[WHAT THE TASK ASKS] A single figure is required: the number of lines below that contain "computer".
--- THE DATA Enclosed Below ---
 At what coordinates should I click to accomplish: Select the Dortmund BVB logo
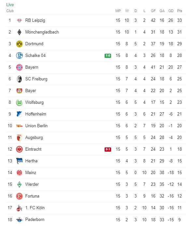[x=19, y=44]
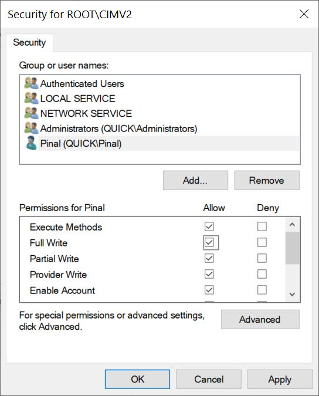Toggle the Full Write Allow checkbox

(209, 242)
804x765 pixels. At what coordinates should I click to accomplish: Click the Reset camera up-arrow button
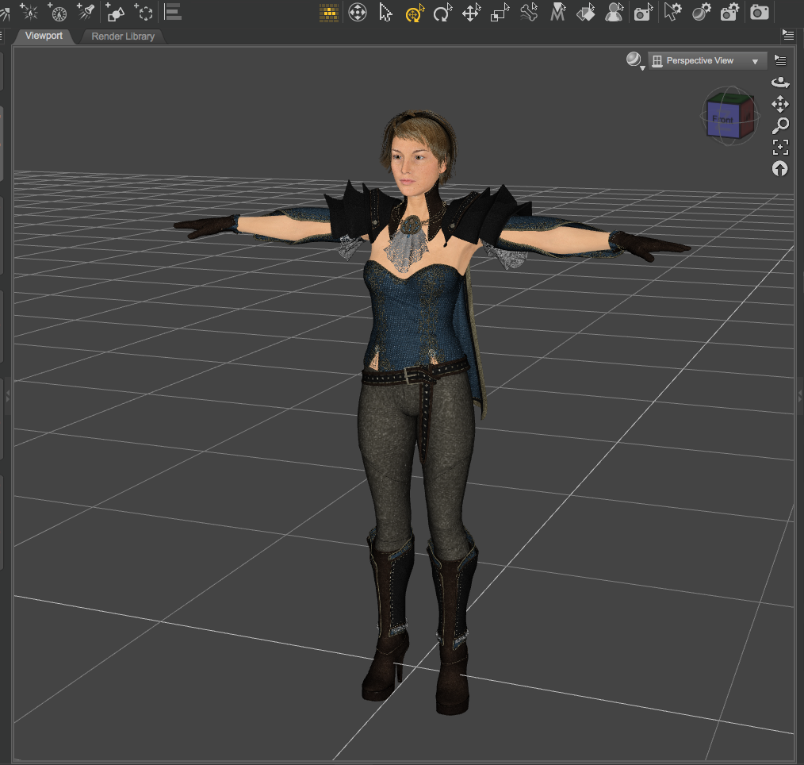(780, 168)
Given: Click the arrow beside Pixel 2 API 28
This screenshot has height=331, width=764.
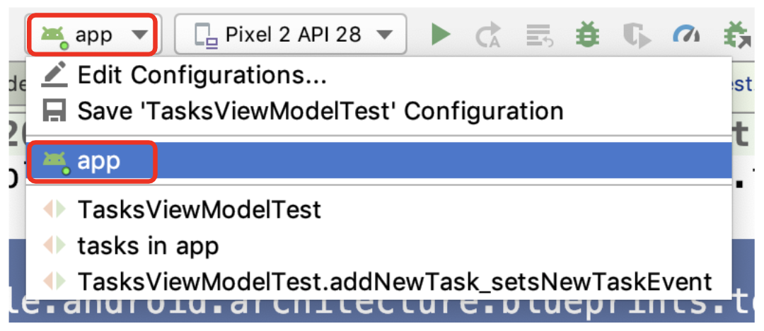Looking at the screenshot, I should 384,34.
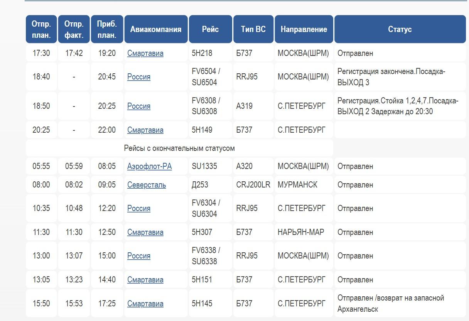Click the Северсталь airline link

click(147, 185)
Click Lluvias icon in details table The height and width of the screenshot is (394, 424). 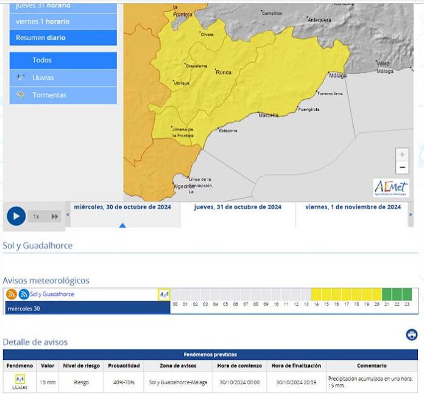19,379
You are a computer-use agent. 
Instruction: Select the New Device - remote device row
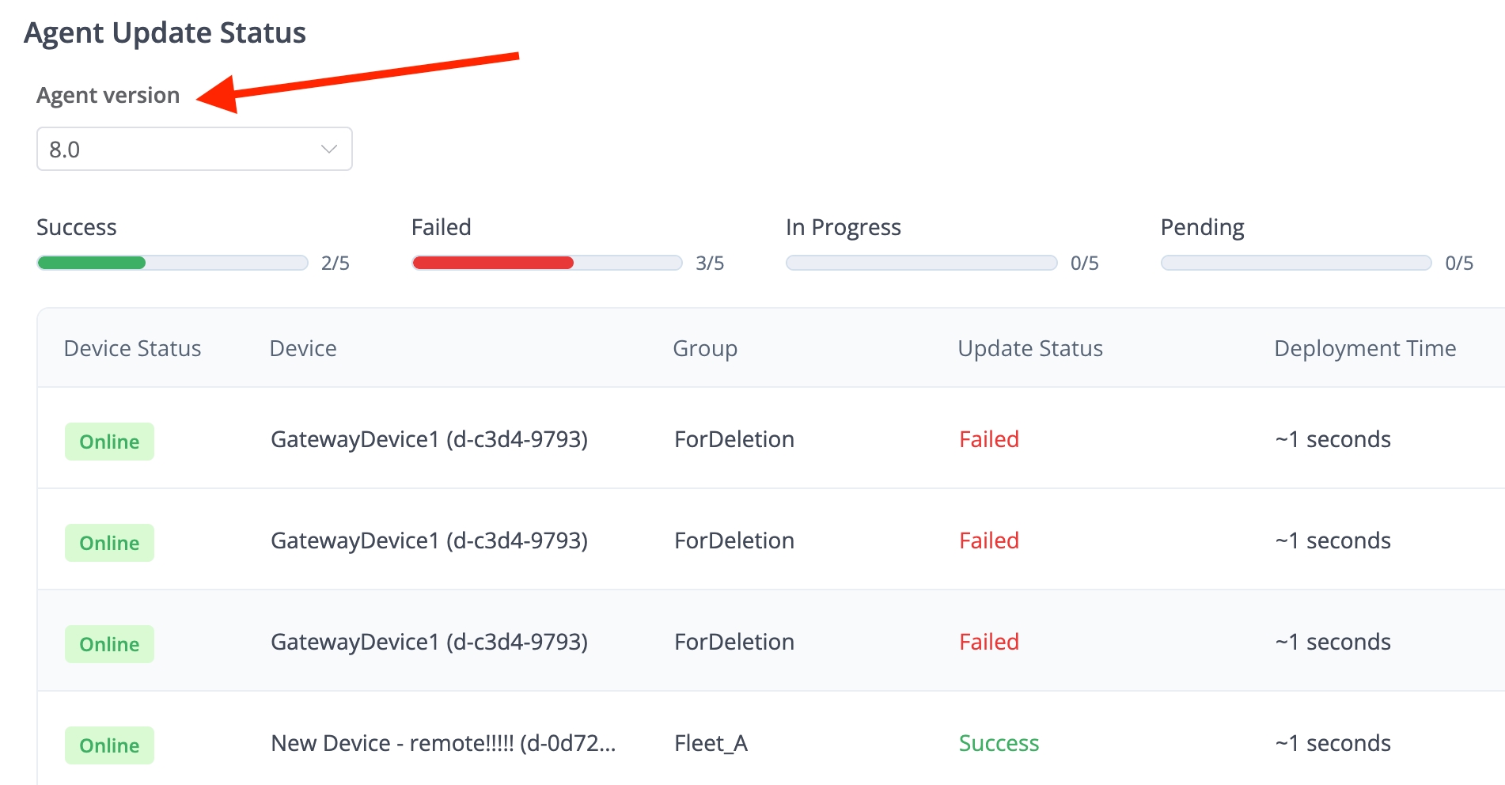(443, 743)
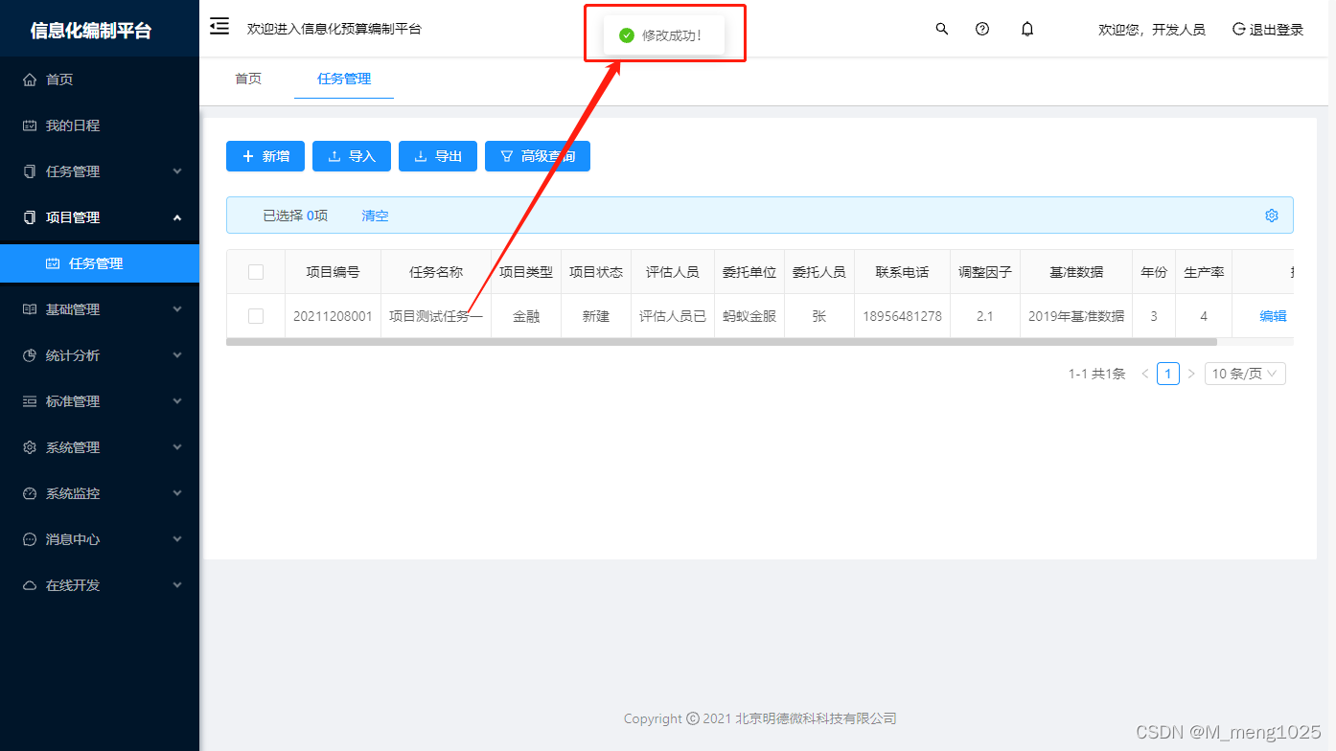Image resolution: width=1336 pixels, height=751 pixels.
Task: Check the checkbox for row 20211208001
Action: [x=256, y=315]
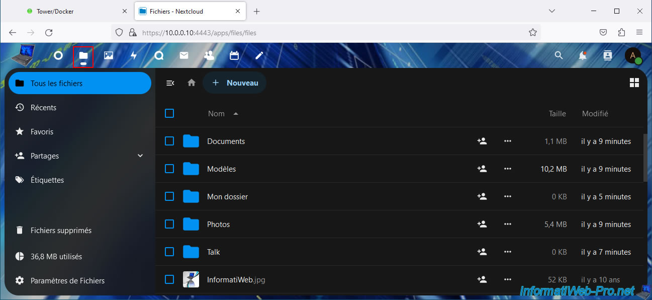Check the Documents folder checkbox

tap(169, 141)
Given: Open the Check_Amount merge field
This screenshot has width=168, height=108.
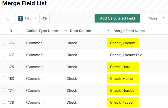Looking at the screenshot, I should (123, 43).
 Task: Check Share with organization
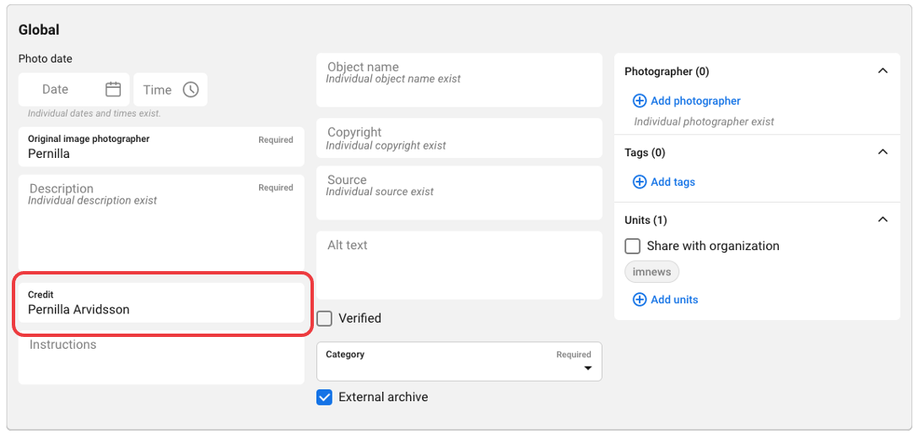[x=633, y=247]
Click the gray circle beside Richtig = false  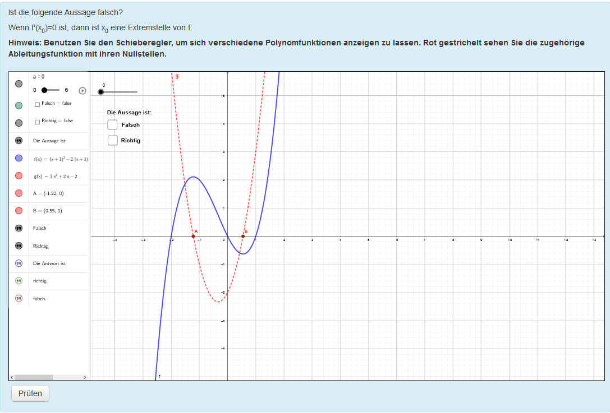19,123
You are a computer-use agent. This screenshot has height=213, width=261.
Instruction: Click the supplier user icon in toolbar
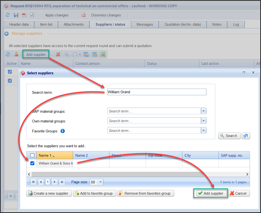[x=16, y=54]
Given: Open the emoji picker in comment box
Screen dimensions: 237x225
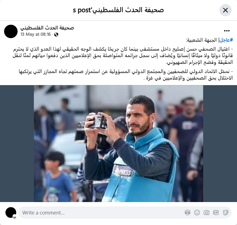Looking at the screenshot, I should pyautogui.click(x=197, y=213).
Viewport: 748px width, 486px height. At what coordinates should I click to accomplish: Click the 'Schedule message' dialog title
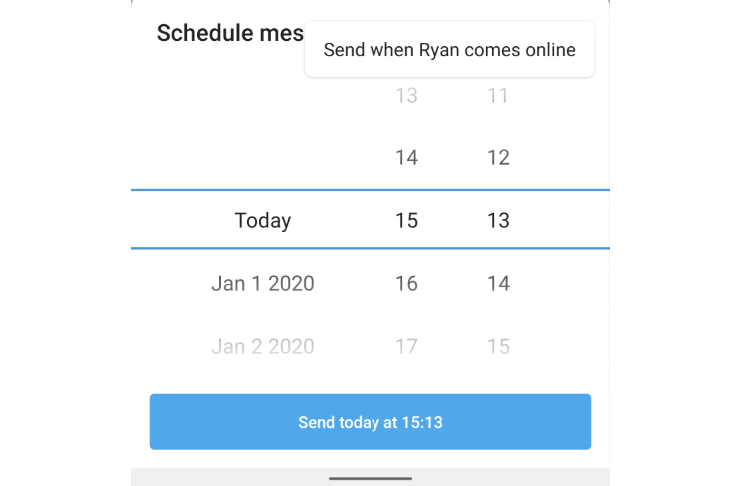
--- End of Enclosed THE DATA ---
[RESULT] 2